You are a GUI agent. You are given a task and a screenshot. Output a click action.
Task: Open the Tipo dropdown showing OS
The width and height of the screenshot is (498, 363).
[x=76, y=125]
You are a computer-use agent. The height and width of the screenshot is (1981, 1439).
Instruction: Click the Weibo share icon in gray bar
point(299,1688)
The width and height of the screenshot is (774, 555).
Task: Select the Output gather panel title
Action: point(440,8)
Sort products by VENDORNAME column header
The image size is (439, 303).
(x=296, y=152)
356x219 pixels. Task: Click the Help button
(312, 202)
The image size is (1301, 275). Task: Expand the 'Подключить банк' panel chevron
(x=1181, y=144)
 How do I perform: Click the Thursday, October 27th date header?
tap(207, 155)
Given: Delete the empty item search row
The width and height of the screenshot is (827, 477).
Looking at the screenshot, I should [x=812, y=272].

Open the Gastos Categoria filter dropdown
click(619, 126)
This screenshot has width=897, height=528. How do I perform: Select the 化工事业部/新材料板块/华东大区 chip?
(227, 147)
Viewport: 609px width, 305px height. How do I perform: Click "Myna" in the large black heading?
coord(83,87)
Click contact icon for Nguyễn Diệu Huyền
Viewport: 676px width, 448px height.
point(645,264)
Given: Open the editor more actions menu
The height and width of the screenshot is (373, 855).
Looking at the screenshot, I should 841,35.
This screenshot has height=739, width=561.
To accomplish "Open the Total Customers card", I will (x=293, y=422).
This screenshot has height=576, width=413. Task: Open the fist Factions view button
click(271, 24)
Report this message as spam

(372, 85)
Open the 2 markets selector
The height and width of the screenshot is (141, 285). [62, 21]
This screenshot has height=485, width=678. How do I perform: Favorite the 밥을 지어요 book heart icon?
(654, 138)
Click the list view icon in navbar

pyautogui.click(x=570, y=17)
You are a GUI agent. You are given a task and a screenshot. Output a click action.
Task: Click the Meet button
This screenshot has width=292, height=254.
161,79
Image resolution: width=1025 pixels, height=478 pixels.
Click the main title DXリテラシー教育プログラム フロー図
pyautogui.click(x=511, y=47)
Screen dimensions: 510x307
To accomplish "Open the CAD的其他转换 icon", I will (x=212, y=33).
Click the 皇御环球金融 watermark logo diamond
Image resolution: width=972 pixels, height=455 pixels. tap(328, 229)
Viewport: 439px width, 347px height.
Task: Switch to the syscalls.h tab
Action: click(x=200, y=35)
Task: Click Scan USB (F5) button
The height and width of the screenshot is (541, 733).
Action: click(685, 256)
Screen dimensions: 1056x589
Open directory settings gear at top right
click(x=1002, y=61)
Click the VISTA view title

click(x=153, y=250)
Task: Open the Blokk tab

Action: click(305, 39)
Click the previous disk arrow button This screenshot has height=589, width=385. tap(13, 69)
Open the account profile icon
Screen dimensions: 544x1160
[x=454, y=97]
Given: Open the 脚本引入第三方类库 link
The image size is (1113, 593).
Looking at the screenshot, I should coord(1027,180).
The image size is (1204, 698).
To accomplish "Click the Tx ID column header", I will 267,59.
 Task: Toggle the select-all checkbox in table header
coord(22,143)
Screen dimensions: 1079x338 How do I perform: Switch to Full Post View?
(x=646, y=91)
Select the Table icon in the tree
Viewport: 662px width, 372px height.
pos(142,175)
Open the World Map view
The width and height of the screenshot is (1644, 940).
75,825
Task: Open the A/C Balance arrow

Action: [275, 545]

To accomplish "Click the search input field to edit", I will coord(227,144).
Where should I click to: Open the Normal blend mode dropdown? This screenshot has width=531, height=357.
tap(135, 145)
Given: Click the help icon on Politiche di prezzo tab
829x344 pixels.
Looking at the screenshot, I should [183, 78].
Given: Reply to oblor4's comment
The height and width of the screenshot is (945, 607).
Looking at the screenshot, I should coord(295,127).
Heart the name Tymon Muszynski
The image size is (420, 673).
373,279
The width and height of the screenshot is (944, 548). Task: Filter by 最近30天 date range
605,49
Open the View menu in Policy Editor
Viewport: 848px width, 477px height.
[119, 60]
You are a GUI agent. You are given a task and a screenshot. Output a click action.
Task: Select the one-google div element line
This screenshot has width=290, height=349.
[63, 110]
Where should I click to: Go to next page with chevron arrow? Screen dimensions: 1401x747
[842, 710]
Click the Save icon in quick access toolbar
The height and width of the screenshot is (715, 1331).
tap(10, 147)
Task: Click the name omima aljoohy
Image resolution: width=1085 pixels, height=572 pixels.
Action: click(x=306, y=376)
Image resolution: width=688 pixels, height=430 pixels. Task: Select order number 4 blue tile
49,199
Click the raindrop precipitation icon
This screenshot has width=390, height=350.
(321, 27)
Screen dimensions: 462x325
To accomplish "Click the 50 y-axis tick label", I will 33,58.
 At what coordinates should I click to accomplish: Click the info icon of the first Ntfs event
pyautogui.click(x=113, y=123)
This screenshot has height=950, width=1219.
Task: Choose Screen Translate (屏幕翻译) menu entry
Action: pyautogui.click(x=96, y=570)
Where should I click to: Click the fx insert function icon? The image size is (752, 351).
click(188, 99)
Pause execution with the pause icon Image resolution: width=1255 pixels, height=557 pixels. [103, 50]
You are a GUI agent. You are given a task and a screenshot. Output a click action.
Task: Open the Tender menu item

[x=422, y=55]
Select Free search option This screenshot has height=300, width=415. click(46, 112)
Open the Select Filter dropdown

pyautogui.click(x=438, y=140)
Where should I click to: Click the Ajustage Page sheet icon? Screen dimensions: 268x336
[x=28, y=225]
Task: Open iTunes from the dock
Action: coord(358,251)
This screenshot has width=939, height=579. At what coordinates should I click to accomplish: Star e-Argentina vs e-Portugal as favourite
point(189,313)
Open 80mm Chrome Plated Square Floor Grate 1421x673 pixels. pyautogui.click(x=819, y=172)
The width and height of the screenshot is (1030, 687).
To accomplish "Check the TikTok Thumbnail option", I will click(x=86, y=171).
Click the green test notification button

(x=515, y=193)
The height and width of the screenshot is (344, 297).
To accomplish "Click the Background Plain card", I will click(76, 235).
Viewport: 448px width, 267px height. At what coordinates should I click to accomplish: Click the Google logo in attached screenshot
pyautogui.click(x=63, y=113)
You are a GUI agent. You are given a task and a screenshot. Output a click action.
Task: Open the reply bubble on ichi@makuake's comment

+--

- [Task]:
Could you set down, word for word, only the lines above from the line with "Image resolution: width=1025" to the line with "Screen dimensions: 1056x589", including both?

- [Task solution]:
Image resolution: width=1025 pixels, height=478 pixels.
Click the main title DXリテラシー教育プログラム フロー図
pyautogui.click(x=511, y=47)
Screen dimensions: 510x307
To accomplish "Open the CAD的其他转换 icon", I will (x=212, y=33).
Click the 皇御环球金融 watermark logo diamond
Image resolution: width=972 pixels, height=455 pixels. tap(328, 229)
Viewport: 439px width, 347px height.
Task: Switch to the syscalls.h tab
Action: click(x=200, y=35)
Task: Click Scan USB (F5) button
The height and width of the screenshot is (541, 733).
Action: click(685, 256)
Screen dimensions: 1056x589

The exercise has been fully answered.